- Excerpted data
--------------------------------------------------
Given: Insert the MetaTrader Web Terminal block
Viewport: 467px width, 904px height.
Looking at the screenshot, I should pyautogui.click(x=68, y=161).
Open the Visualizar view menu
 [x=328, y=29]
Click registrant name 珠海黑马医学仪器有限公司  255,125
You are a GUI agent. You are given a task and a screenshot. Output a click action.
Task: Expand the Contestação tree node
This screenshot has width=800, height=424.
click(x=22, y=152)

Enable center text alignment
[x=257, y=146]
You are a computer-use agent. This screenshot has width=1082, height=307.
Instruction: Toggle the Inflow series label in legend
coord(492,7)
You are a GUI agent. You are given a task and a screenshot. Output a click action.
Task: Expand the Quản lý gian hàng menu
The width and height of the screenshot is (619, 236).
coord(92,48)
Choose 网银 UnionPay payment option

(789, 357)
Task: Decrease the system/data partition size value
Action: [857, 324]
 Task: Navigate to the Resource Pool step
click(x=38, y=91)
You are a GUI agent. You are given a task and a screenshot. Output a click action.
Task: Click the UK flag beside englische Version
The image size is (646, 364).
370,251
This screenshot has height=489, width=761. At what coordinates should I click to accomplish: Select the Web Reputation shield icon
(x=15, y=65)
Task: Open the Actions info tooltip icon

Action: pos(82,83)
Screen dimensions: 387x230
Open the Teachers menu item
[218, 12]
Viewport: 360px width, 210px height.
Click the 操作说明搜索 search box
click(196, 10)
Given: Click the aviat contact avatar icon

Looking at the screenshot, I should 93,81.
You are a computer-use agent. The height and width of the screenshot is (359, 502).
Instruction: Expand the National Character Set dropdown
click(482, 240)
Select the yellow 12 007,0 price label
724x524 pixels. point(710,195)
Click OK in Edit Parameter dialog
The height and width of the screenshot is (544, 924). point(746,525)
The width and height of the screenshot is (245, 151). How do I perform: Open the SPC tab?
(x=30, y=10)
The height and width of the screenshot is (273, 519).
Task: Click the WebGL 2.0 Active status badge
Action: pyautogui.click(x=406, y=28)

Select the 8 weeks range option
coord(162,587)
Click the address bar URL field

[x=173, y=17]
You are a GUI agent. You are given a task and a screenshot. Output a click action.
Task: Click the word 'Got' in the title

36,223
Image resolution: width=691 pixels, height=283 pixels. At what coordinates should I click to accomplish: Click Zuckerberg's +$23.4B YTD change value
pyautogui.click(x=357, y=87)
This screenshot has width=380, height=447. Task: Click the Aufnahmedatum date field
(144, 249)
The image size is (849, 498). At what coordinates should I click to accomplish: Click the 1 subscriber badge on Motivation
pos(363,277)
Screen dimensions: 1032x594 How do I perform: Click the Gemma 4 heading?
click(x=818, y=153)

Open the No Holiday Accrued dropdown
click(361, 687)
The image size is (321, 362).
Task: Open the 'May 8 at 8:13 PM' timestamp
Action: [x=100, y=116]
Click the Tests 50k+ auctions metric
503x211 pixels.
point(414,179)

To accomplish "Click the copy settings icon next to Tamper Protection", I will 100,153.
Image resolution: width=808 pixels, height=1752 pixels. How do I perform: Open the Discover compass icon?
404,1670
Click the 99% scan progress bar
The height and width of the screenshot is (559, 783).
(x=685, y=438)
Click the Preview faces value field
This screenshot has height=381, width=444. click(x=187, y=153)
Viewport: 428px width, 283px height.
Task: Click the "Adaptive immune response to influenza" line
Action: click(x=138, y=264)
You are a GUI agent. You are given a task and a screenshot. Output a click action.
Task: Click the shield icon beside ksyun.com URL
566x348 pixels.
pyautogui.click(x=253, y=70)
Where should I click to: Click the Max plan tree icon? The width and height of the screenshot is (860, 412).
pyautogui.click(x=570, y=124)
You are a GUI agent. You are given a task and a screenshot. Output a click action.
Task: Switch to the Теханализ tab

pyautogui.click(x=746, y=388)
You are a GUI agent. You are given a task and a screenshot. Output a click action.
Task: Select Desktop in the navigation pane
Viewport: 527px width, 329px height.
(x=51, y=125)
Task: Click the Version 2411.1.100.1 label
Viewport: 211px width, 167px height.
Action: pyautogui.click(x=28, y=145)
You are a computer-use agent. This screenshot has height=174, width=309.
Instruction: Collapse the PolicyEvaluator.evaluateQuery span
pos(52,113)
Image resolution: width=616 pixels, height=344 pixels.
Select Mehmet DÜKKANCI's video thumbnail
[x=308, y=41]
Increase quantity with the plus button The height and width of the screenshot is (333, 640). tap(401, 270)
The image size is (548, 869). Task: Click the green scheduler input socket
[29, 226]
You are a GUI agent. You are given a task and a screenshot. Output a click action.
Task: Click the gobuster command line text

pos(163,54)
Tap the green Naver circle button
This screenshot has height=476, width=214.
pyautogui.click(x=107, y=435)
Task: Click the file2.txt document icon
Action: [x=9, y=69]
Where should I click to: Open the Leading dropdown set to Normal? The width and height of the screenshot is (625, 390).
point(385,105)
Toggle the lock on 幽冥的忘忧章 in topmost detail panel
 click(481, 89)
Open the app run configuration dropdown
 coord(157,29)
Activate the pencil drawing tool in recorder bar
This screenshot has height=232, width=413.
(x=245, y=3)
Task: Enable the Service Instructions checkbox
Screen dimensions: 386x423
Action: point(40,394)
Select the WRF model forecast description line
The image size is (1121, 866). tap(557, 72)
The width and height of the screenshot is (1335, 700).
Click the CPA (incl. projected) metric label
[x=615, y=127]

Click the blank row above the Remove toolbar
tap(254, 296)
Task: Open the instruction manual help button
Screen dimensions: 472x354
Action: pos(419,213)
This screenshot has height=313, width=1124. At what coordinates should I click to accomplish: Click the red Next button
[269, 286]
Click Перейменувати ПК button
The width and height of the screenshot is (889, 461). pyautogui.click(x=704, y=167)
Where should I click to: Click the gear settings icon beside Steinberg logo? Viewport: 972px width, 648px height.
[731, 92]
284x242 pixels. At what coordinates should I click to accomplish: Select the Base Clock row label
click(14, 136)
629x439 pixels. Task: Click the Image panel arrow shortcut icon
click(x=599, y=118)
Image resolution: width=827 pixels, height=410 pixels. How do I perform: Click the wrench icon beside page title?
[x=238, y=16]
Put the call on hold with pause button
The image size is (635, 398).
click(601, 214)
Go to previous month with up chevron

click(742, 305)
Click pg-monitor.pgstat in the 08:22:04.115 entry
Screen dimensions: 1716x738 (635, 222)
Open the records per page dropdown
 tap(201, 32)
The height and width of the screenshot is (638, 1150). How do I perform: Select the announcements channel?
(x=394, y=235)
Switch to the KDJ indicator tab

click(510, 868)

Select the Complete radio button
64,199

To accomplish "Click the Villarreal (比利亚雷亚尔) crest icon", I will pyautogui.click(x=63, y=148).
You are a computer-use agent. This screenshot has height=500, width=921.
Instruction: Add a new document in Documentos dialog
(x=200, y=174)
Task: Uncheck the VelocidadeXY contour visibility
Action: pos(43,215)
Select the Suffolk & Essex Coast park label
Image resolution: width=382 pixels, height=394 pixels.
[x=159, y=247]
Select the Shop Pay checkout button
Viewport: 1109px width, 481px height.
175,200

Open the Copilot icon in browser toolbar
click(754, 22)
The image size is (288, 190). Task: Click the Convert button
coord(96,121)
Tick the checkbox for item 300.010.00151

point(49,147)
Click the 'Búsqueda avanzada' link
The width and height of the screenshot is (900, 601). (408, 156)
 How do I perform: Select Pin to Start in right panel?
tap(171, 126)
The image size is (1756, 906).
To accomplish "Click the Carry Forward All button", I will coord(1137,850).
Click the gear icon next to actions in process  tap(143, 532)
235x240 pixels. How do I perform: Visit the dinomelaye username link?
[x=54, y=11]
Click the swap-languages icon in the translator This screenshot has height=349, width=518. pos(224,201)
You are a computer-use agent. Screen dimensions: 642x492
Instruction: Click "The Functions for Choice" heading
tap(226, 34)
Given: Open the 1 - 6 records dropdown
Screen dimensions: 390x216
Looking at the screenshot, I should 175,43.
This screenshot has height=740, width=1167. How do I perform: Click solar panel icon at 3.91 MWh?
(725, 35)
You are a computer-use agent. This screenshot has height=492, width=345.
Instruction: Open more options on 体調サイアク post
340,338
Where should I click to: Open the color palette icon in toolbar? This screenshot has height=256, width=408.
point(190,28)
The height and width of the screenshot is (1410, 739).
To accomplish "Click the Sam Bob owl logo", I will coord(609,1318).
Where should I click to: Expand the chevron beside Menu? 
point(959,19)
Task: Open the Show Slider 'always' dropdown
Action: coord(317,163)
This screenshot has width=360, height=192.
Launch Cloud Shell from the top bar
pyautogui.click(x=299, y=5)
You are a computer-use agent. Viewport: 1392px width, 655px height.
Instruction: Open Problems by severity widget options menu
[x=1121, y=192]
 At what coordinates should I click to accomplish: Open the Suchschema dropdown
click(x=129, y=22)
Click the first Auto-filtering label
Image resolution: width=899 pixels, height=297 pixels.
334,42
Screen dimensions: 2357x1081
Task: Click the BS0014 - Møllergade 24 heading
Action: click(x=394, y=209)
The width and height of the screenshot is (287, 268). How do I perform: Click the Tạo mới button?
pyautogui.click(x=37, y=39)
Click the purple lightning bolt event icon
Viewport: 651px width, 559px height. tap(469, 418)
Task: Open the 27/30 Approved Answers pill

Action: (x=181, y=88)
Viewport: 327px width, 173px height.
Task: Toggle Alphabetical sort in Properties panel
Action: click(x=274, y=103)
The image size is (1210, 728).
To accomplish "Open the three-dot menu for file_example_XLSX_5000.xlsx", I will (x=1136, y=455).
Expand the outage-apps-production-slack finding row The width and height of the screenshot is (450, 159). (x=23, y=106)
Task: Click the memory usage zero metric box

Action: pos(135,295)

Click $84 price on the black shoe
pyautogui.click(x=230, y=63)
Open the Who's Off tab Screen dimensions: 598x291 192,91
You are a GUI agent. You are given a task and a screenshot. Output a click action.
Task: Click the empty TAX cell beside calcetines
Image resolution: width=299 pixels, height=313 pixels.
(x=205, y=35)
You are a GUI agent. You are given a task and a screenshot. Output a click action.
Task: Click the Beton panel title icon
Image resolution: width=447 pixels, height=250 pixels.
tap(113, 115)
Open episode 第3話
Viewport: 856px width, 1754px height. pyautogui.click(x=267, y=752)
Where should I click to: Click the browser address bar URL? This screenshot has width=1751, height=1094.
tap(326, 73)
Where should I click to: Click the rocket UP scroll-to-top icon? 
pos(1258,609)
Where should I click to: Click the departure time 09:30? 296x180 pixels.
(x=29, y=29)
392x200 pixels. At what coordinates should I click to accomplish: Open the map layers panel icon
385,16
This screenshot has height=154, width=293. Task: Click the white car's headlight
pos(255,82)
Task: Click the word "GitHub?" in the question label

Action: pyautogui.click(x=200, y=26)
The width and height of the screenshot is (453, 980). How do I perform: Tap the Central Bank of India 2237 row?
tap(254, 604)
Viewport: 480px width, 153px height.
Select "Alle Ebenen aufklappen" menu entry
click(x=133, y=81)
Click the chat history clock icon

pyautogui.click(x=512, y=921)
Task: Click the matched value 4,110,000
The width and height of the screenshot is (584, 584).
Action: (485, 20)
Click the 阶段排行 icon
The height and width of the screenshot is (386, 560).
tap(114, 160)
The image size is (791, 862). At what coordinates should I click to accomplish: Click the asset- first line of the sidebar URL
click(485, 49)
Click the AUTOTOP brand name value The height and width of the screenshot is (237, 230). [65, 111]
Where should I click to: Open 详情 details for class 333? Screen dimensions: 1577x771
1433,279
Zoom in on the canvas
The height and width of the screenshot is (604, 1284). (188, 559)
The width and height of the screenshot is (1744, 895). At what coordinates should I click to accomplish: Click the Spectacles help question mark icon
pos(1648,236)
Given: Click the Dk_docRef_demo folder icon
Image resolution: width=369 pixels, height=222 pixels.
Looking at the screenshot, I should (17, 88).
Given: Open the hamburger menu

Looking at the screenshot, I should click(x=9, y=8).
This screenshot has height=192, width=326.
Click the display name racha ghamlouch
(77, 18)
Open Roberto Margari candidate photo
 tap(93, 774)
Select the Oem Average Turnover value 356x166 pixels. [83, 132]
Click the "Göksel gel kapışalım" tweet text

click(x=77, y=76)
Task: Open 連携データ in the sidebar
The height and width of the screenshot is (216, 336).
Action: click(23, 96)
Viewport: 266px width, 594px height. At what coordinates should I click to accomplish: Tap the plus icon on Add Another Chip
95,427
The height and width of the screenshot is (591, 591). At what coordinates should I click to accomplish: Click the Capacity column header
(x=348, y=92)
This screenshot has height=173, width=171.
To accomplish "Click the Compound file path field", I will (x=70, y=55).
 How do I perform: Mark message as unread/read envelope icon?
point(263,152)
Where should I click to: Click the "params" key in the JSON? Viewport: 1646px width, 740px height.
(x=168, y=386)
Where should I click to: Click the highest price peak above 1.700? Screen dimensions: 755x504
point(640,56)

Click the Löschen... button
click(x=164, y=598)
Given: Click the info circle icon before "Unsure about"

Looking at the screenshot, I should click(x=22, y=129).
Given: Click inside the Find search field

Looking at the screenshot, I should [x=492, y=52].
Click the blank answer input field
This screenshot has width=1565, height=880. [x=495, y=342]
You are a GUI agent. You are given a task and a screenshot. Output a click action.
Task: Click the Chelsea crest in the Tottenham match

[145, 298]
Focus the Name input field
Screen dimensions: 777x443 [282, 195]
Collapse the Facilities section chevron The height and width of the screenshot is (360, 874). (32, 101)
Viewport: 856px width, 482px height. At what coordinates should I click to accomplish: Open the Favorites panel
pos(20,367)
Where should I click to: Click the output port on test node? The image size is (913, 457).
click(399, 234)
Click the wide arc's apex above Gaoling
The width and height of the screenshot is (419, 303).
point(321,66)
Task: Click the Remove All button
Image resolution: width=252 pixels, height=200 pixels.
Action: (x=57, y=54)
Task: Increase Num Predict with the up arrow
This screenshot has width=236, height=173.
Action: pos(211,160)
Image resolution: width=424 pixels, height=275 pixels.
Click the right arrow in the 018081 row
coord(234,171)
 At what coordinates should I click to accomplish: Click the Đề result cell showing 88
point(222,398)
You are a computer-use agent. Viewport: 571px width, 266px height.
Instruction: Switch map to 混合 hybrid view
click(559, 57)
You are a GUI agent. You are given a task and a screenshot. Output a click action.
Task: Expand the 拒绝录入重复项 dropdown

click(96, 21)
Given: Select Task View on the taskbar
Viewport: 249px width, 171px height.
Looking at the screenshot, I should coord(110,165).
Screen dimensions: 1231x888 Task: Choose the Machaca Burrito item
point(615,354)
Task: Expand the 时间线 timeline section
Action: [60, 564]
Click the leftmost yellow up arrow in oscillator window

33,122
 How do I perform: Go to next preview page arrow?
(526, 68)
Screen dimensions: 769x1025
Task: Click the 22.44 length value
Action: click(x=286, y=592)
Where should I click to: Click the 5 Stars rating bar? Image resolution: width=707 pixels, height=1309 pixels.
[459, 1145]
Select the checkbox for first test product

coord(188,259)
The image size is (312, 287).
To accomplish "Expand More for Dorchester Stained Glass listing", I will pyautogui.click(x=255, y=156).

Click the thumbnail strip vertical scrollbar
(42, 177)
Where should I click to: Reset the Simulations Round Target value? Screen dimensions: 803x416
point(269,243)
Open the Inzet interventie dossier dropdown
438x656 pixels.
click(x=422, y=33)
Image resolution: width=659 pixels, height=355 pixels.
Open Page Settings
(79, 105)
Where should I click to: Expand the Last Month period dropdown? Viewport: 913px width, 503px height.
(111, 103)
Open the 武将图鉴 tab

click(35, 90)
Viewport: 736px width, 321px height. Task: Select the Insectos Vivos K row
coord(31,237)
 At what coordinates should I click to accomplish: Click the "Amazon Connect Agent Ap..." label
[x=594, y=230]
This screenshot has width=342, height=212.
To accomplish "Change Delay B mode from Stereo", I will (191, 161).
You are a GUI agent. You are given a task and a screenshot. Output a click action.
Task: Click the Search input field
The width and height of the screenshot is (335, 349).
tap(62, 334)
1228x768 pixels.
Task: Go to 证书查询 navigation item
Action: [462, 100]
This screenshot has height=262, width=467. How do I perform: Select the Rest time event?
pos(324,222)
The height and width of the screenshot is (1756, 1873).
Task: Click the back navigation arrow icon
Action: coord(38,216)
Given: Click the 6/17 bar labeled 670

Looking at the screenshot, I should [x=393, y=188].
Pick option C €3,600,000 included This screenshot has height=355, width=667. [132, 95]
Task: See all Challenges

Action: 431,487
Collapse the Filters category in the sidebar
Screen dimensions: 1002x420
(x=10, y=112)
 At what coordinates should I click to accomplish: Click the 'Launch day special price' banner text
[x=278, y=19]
--------------------------------------------------
- What you have to do
Whenever a line in the listing above includes the word "Increase", return that line.

- Result for this exercise
Increase quantity with the plus button The height and width of the screenshot is (333, 640). tap(401, 270)
Task: Increase Num Predict with the up arrow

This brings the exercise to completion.